Dieses Konzept, alles in eine Schablone zu pressen, ist in der anhaltenden Krise an seine Grenzen gestoßen. Portugal, Spanien, Griechenland, Irland haben unglaubliche Spar- und Reformprogramme aufgelegt, um solide Haushalte zu erreichen und jene für alle Euro-Staaten geltenden Kriterien zu erfüllen. Dennoch haben sie die Ziele nicht erreicht. Die Schulden steigen.

Der Plan hat bisher nicht funktioniert

Rein volkswirtschaftlich gesehen, ist es zwar ein kluger Plan, zunächst Schulden abzubauen und zu reformieren, um danach auf einem wirtschaftlich gesunden Fundament zu wachsen. Das Problem ist nur, dass dieser Plan in der Praxis bisher nicht funktioniert hat. EU-Kommissionschef José Manuel Barroso liegt also nicht falsch, wenn er eingesteht, dass ein politisches Konzept noch so richtig sein kann - wenn es die Bürger mangels Erfolgs nicht akzeptieren, ist es nicht durchsetzbar.
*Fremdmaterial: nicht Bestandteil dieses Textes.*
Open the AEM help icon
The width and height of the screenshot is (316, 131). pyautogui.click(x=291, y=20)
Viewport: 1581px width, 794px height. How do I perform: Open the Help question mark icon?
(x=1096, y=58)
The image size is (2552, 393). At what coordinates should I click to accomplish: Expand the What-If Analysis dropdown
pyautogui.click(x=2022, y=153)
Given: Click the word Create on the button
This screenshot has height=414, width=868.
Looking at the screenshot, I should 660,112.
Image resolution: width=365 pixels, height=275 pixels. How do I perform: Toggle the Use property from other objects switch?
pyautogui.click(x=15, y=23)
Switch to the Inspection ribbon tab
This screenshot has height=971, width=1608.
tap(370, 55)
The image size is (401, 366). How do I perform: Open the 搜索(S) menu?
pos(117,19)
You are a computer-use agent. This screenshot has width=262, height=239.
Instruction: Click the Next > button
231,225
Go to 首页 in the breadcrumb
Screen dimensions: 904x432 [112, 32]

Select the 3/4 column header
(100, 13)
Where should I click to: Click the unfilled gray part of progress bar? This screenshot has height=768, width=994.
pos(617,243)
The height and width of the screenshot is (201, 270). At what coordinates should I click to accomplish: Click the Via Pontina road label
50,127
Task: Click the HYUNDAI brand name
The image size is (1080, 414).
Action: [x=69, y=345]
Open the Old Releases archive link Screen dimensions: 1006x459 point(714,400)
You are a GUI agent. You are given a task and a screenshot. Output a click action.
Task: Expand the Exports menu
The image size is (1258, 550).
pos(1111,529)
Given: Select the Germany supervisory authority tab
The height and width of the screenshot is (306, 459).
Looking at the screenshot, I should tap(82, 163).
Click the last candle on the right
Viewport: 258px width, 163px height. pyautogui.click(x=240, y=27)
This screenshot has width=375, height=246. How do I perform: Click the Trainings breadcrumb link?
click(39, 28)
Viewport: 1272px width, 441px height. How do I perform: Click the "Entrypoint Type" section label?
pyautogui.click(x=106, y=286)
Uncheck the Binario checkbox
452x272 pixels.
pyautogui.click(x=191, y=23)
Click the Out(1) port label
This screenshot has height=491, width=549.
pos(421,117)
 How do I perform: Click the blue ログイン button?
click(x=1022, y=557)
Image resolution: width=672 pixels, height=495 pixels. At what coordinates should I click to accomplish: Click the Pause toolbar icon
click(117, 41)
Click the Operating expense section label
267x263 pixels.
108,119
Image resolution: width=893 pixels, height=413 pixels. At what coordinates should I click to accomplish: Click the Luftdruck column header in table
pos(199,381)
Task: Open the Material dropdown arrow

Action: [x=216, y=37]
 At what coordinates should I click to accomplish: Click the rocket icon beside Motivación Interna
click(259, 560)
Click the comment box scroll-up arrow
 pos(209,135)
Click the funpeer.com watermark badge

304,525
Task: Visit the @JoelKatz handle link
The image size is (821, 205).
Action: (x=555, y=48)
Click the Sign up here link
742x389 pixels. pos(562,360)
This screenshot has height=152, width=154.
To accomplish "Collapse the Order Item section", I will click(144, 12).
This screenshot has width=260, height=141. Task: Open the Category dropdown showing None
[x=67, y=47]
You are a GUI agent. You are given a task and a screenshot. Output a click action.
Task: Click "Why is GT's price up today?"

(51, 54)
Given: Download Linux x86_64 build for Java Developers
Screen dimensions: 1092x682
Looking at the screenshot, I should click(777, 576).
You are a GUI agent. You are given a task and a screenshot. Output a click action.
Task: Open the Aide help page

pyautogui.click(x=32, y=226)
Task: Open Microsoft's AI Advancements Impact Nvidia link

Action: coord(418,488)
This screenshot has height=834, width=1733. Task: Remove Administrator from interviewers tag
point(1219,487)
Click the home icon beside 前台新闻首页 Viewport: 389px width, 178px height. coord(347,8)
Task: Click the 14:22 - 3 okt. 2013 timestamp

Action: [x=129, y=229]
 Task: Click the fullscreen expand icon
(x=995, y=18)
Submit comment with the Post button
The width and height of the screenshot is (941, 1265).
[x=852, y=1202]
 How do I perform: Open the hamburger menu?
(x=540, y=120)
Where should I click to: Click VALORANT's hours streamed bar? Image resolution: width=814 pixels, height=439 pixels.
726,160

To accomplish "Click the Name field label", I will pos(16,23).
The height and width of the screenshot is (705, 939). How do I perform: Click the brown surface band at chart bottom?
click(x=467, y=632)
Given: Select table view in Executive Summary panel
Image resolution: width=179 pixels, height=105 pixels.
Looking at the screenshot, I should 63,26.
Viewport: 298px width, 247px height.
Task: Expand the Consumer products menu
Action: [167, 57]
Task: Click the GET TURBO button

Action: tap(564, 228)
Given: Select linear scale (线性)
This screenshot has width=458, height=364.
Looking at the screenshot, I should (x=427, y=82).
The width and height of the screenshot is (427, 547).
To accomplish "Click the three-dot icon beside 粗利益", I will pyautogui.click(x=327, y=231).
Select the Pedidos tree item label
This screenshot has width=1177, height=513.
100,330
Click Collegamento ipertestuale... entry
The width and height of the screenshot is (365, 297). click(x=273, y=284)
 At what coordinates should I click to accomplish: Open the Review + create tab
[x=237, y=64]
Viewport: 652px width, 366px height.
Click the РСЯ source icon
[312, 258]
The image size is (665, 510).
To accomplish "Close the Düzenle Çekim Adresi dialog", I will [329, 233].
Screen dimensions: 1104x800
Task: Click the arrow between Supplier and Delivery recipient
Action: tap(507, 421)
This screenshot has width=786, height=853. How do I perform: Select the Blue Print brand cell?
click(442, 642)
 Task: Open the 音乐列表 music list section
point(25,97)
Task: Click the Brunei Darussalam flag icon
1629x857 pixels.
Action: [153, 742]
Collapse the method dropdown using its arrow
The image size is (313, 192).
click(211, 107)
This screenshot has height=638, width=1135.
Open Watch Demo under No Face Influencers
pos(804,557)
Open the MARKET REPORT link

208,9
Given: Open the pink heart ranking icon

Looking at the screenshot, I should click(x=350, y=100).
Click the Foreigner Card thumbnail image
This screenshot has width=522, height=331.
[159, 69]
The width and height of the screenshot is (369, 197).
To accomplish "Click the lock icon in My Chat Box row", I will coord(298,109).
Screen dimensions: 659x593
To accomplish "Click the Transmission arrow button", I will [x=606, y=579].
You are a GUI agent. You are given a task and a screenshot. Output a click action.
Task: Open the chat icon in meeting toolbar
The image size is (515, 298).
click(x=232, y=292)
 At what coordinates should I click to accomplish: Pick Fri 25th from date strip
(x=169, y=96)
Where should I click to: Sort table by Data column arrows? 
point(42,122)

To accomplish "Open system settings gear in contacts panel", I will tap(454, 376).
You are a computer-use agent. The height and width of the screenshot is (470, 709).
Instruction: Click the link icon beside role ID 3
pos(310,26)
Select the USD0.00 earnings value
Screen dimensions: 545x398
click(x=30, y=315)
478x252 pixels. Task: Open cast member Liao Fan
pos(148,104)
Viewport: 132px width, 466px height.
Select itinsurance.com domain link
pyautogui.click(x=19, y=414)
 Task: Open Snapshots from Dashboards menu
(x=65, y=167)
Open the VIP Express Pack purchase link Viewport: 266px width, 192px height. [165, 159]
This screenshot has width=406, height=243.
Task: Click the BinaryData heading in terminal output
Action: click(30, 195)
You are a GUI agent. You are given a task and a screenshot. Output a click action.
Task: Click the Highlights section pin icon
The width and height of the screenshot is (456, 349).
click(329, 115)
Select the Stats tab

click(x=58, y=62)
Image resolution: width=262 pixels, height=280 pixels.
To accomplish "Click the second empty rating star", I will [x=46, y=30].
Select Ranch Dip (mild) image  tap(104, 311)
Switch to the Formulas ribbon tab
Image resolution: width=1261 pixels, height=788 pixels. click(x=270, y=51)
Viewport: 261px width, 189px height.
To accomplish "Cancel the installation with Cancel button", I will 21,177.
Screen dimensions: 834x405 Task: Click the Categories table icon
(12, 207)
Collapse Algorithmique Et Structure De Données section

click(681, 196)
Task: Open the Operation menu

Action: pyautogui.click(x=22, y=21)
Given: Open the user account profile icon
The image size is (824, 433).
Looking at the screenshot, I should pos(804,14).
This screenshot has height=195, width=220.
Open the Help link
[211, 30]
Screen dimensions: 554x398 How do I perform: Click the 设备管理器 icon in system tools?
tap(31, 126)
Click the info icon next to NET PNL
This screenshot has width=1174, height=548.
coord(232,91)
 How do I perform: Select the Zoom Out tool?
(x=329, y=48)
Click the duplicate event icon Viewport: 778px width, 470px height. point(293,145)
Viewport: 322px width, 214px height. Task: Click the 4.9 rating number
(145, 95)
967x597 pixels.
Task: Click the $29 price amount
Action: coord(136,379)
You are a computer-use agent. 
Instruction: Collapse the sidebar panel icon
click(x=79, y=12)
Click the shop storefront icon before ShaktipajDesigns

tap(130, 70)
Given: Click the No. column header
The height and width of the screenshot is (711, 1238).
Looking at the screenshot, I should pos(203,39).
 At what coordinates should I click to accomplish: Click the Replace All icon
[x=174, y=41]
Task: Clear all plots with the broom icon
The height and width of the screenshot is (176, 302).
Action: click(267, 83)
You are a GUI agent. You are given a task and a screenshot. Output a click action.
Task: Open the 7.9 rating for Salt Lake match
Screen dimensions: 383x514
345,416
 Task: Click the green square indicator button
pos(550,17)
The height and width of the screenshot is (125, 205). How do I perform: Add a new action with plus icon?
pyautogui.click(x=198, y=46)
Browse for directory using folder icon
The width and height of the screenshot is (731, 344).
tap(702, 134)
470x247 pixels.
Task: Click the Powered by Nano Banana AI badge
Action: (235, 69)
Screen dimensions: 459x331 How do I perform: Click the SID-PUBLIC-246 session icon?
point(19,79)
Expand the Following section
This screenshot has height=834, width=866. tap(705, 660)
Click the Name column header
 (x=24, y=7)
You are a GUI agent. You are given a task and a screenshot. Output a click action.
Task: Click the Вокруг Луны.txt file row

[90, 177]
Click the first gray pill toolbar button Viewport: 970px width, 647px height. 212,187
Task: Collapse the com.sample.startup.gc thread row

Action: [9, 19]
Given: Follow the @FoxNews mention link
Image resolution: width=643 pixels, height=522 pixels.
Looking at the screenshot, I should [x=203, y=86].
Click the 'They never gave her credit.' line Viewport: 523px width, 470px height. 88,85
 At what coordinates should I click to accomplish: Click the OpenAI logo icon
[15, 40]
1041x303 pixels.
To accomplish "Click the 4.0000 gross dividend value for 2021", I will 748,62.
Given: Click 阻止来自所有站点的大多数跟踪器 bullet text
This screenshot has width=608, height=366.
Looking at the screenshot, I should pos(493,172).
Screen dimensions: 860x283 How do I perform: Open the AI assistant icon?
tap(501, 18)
Die europäischen Sozialdemokraten haben Barroso prompt gratuliert, aus einem fünfjährigen Koma aufgewacht zu sein. Das klingt populistisch, enthält aber mehr als ein Körnchen Wahrheit. Seit Langem ist sichtbar, dass die am stärksten gegen die Krise kämpfenden Länder nicht vorankommen - sie sparen und reformieren, Unternehmen gehen pleite, Jobs verloren, das öffentliche Leben kommt zum Erliegen. Gerichtsurteile werden nicht zugestellt, weil Kopierer kaputt sind, Beamte müssen Stifte und Toilettenpapier zur Arbeit mitbringen, Krankenhäuser haben keine Medikamente mehr. In Spanien lebt jeder achte Bürger in Armut. Es sind Zustände, die sich Bürger anderswo kaum vorstellen mögen.

Daraus ergeben sich zwei Schlussfolgerungen. Natürlich können sich die Euro-Länder nicht kurzfristig komplett von den Spar- und Reformprogrammen verabschieden. Das würde zu viel Vertrauen in die Währungsunion kosten. Nötig ist allerdings ein sanftes Umsteuern: Die EU-Kommission kann die strengen Regeln des Stabilitäts- und Wachstumspaktes individueller auslegen - und den Krisenländern viel mehr Zeit einräumen, um die Haushaltsziele zu erreichen. Langfristig muss zudem darüber nachgedacht werden, ob der einst gefeierte Pakt mit seinen starren, gleichen Regeln für alle noch zeitgemäß ist. Die Krise zeigt: Trotz gemeinsamer Währung geht es ökonomisch vielfältig zu in Europa.